Troubleshooting ML integration with Mascot client software
Getting started
Please follow the instructions for using machine learning with Mascot Server and specific client software:
- Using machine learning with Mascot Server 3.1 and Thermo Proteome Discoverer™ (4 pages, 253kB)
- Using machine learning in Mascot Server 3.1 with Mascot Distiller (5 pages, 224kB)
If the integration does not seem to work, follow the sections below for troubleshooting.
Did refining actually happen?
Check a log file to confirm Mascot successfully refined the results and sent them to the client software. (Not all client software programs have a mechanism to check with Mascot Server that refining has been done.)
1. Find the Mascot job number.
In Proteome Discoverer, open the the job queue. For example:
Mascot Info Mascot result on server (filename=../data/20241215/F007074.msr)

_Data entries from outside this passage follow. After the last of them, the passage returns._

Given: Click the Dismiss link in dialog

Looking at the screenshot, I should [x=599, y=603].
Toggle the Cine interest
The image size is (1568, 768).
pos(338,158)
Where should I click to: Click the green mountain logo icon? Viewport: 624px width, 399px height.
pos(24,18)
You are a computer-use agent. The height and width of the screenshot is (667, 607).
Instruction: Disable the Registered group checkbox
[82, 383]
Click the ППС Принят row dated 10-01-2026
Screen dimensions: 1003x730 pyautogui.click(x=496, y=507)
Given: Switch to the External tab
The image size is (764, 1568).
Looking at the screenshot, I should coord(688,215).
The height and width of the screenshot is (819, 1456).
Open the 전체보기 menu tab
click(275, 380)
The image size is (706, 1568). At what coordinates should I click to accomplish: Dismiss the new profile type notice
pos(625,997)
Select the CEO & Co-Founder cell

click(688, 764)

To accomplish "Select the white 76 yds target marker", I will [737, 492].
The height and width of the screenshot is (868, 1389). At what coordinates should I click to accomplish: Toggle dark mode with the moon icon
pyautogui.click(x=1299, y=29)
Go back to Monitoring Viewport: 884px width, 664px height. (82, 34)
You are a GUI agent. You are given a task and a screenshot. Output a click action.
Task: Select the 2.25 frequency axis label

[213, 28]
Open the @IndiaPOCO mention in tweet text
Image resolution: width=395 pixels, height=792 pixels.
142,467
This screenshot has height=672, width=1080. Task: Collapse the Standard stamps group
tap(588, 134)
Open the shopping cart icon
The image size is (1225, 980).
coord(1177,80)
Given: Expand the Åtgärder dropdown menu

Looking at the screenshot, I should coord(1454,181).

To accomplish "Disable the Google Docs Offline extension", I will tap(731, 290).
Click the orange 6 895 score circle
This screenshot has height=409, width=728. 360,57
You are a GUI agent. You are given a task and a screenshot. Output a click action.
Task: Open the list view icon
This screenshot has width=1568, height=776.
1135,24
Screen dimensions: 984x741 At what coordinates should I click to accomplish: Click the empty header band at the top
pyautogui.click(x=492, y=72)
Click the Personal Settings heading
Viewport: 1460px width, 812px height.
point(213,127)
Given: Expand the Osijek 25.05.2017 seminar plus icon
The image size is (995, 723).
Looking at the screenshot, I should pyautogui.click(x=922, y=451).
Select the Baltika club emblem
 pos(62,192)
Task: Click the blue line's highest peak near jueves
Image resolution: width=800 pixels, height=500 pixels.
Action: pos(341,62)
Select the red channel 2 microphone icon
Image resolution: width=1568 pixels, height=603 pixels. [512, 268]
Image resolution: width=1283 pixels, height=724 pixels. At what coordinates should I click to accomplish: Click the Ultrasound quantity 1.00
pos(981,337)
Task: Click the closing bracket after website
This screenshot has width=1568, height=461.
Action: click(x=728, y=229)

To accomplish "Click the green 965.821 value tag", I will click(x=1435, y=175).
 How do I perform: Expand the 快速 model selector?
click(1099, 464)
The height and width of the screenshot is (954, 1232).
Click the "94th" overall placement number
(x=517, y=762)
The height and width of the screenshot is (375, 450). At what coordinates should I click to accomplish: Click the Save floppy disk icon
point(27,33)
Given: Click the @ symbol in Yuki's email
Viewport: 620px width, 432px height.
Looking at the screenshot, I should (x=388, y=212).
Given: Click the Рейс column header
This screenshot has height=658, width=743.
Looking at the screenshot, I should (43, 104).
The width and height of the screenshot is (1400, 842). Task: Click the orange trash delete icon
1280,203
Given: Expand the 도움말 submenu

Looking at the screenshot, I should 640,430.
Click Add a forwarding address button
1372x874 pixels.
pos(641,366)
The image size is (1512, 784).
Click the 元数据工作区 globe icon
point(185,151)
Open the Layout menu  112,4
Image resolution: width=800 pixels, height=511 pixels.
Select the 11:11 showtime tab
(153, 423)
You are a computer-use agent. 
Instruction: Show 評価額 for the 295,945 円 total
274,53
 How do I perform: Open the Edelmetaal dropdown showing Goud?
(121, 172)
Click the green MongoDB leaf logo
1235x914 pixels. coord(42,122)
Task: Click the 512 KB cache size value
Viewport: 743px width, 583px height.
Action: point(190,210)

In Mascot Distiller, switch to the Searches tab in the tree view. Hover the mouse over the search results node, which displays the path and job number in a tooltip: for example, ../data/20241215/F007074.msr. Alternatively, right click and select Open Full Report in Browser, then look at the ‘file’ argument in the URL.
2. Check the API log file on the Mascot Server hard disk.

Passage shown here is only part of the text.